I started using LINQPad something more than 10 years ago, and it followed me through endless machines and system installations.
It is one of the first 5 programs I install on every new PC.

I'm what is called now a full-stack developer, focused mainly on server-side stuff in .NET. I saw the thing evolving from FW2.0 to the current Core3.0, and LINQPad was always there at my side, helping me study the language, explore the framework, prototype ideas and (sic) run fast patches for data in production. All the good and bad things, we did them together.

For the ones of you who never used it, a quick introduction.

Where and how

LINQPad is downloadable from https://www.linqpad.net/, and it came in different flavours, depending on your needs: for specific framework versions / with installer / without installer / for x64 assemblies (AnyCPU) / etc...
For any of these you can have a free edition: the limits of the free edition are related to the intellisense, NuGet integration and in general coding automation we're used to have in IDEs like Visual Studio.

You just download it and launch the .exe, that's it.

UI

Once you're there, you'll see something like:
Alt Text

That's pretty straightforward: on the right side you've the main code editor, on the left a list of connections you can use in your query and a list of saved queries.

Let's first examine the code section.

Writing code

An empty query defaults on "C# Expression" (overridable via Edit -> Preferences -> Query).
The available options are Expression, Statements and Program in both C# and VB, SQL, ESQL and even F#.
If we are in Expression mode, that means you can only write a single C# expression whose output will automatically be dumped on execution.

Alt Text

Executing the query (F5) will open the ouput panel with the result of your single expression and other interesting tabs. From here you can for example examine the underlying SQL queries produced by your code (if any), the intermediate language and even the syntax tree analysed by the compiler.

With a single expression there's not a lot to do, so usually you'll use the "C# Program" style. Switching to it will change the template, creating a void Main() method to represent the entry point of our query code.

To reach the same result (to show in the result panel the current DateTime) we have now to explicitly select the value(s) to dump.
LINQPad has a set of extension methods that allows us to interact with LINQPad itself, and the most common one is the Dump() method:

void Main()
{
    DateTime.Now.Dump();
}

This will produce a string representation of the DateTime.Now, as before, but now we can interact with variables and dump intermediate results:

void Main()
{
    var date = DateTime.Now;
    date.Dump();
    date.AddDays(3).Dump();
    date.AddMonths(1).Dump();
}

The Dump() method is powerful, tremendously powerful, with a lot of overloads and options.

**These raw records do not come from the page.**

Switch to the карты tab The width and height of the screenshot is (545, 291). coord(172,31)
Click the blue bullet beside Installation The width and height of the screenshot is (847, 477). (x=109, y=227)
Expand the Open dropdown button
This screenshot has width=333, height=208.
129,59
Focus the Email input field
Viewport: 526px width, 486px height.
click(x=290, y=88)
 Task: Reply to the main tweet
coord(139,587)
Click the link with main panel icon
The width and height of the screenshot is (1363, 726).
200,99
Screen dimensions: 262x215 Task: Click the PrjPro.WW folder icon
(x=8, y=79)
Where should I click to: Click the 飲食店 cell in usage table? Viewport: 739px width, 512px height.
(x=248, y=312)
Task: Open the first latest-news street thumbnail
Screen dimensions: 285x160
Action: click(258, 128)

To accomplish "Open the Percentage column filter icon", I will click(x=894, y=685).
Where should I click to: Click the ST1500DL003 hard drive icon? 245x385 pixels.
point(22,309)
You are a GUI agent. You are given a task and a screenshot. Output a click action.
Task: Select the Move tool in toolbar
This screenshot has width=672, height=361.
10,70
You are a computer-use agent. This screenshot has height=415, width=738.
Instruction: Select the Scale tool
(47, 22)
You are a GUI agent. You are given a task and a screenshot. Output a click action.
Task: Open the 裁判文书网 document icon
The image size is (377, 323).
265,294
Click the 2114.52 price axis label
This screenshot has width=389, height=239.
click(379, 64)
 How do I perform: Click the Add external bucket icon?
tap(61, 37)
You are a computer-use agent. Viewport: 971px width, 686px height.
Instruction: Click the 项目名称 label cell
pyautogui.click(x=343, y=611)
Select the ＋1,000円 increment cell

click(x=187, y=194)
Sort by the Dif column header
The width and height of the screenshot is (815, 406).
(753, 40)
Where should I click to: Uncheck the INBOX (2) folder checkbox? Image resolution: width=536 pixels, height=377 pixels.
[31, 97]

For this quick introduction the only thing I'll underline is that the output is basically an HTML representation of the data, and the Type of the data itself determines what we see.

Prototyping

The main reason I use LINQPad is to write fast snippets of code, which I can test interactively 100 times faster than in Visual Studio: there's also a step-by-step debug, so the experience is really close to the IDE.

You're not confined to the Main() method of your query, you can create the classes and interfaces you need just outside of it.

For example:

void Main()
{
    List<User> users = new List<User>();
    users.Add(new User("John", "Doe"));
    users.Add(new User("John", "Wick"));

    users.Dump();
}

public class User 
{
    public User(string firstName, string lastName)
    {
        FirstName = firstName;
        LastName = lastName;
    }

    public string FirstName { get; set; }
    public string LastName { get; set; }
}

Is a perfectly legit query.

Import your assembly

Let's say you've an application written in .NET framework, or .NET core, with some dependencies to other libraries, like a MyApp.DataModel, holding your domain classes and interfaces. You can actually import them in a LINQPad query simply going to Query -> References and Properties: from here you can import system assemblies, browse for a specific DLL produced by your projects or (with the Pro edition of LINQPad) connect to a NuGet feed.

Alt Text

You can add a list of namespaces to import in the query through the "Additional Namespace Imports" tab.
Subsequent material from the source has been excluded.